Vanina vit dans un chalet douillet, de très sévères sommets verticaux obstruent l’horizon de cette adolescente lascive. Une grande part de la dramaturgie de Snow Canon vient se loger dans la tension entre cette sorte de prison dorée et la projection vers un ailleurs où l’on se rend à coup de messagerie instantanée – qui figure plein écran – avec une copine du bout du monde. Le virtuel est rendu comme un lieu à part entière, avec cette part de mensonge et de fantasme vécue avec un savant mélange de sérieux et d’inconséquence.

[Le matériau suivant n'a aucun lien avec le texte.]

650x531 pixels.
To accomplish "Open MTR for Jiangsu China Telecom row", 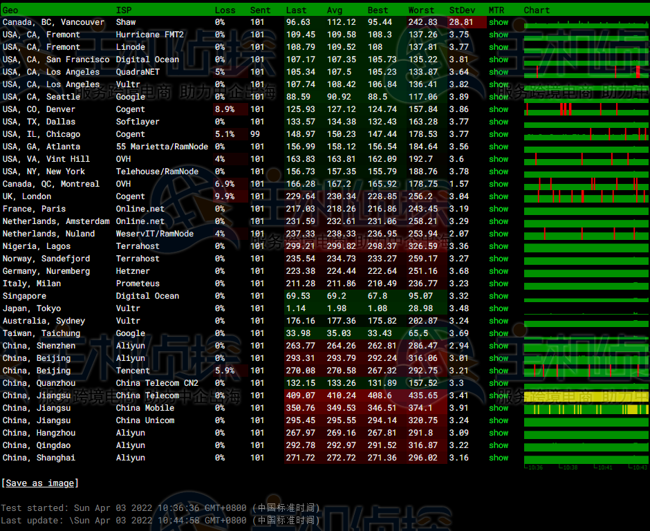I will 498,395.
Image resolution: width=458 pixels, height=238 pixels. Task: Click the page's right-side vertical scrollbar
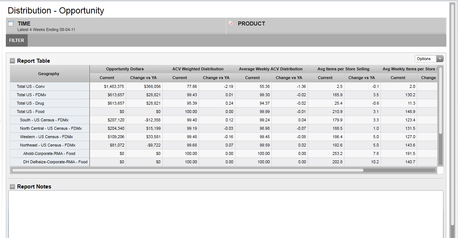(453, 109)
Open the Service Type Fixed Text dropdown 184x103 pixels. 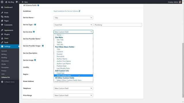tap(73, 25)

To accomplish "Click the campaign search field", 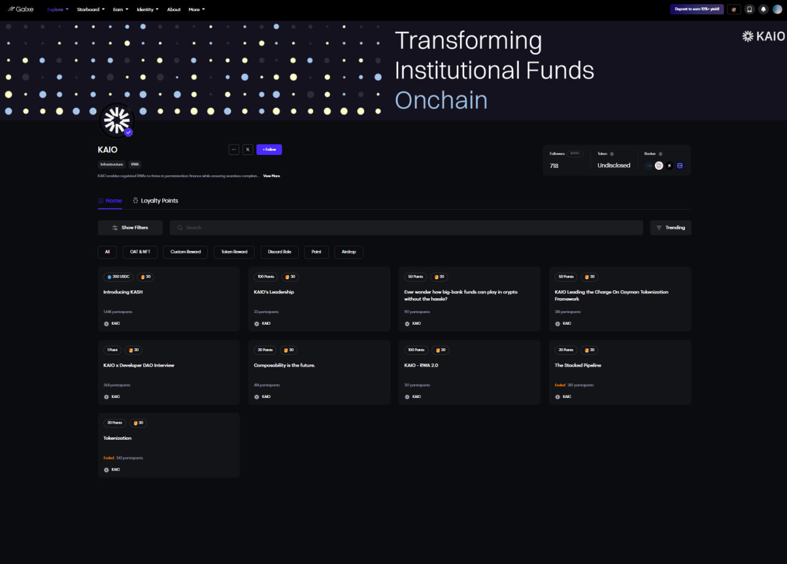I will 406,228.
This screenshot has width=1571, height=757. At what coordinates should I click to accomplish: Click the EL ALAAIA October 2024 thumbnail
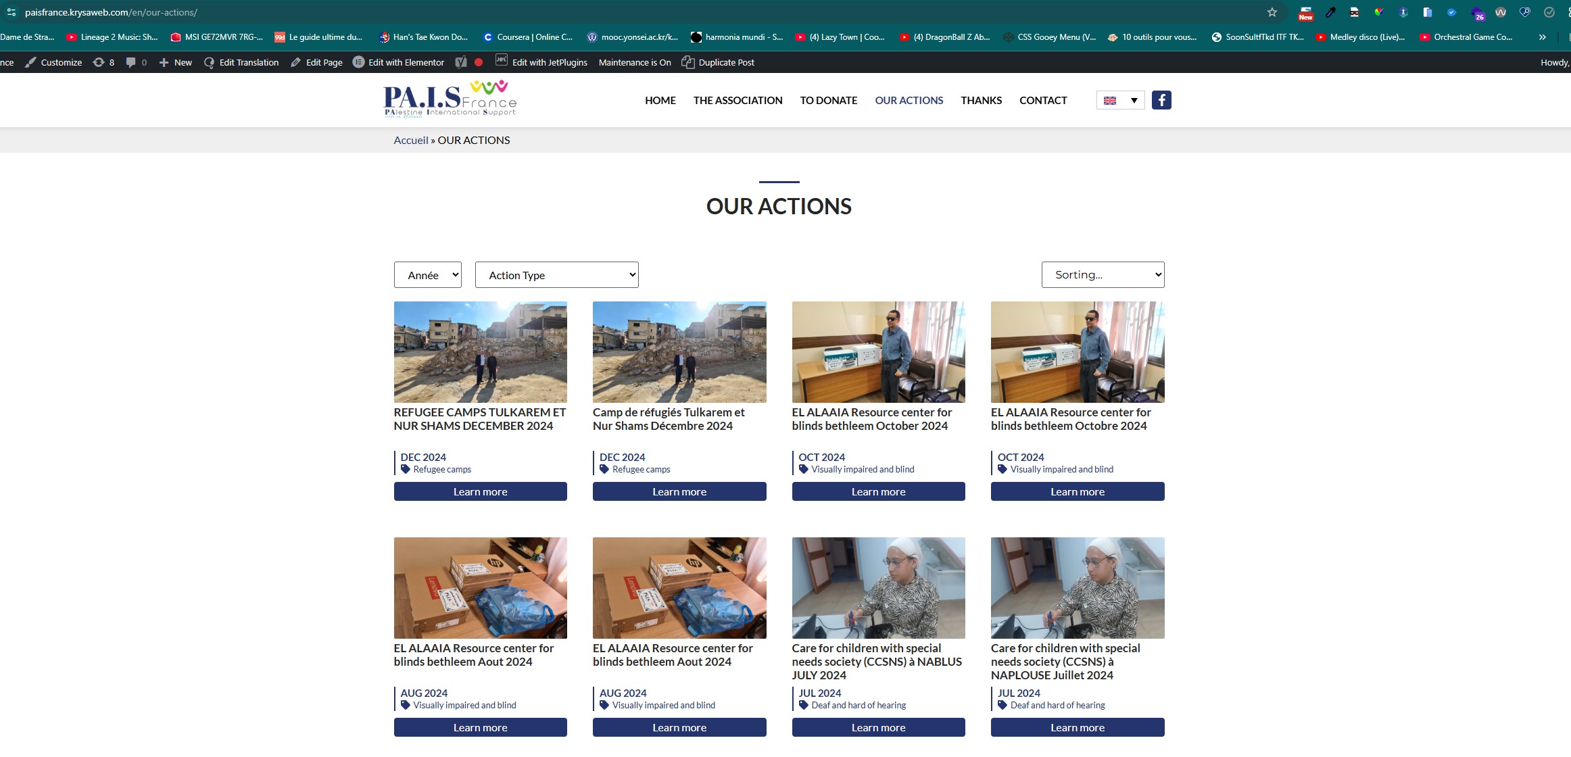878,351
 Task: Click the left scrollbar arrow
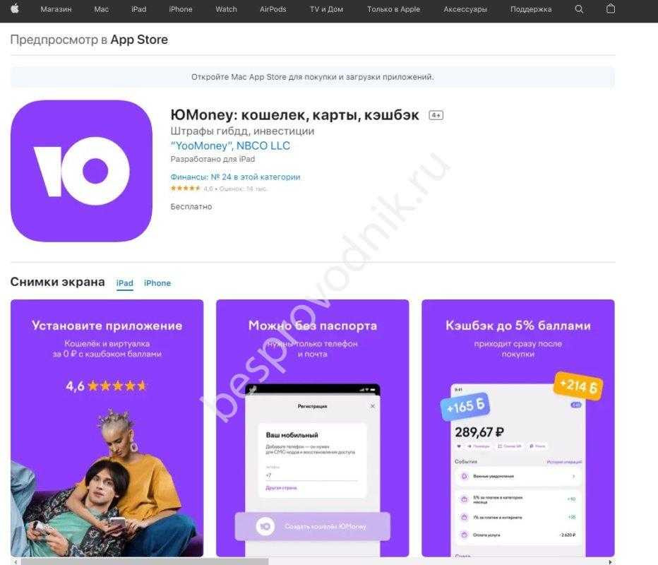pyautogui.click(x=16, y=561)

Puis l’ailleurs vient à elle en la personne de Mary Jane, une baby-sitter américaine :“G LA CALCUL PA C JUST 1 FEM 2 MENAGE”, écrit-elle à sa correspondante d’un autre continent. La donne est en fait tout autre ; on ne sait trop qui joue le chat ou la souris, mais une drôle de course s’engage, sous le signe du désir et de la séduction. Le jeu se trouve au cœur de Snow Canon, auquel participe largement une mise en scène qui se déploie avec un sens de la variation étonnant. Sans quitter une légèreté, toutes les composantes du film se gorgent d’un trouble en jouant très subtilement avec le dévoilement des espaces, les déplacements et la cohabitation des corps. Et un autre désir d’apparaître : celui de suivre avec intérêt et attention les prochains films de Mati Diop.
Arnaud Hée
Article paru dans Bref n°101, 2012.
Réalisation : Mati Diop. Scénario : Mati Diop et Judith Lou Lévy. Image : Jordane Chouzenoux. Montage : Aël Dallier-Vega. Son : Delphine Malausséna et Sylvain Copans. Interprétation : Nilaya Bal, Nour Mobarak et Alban Guyon. Production : Aurora Films.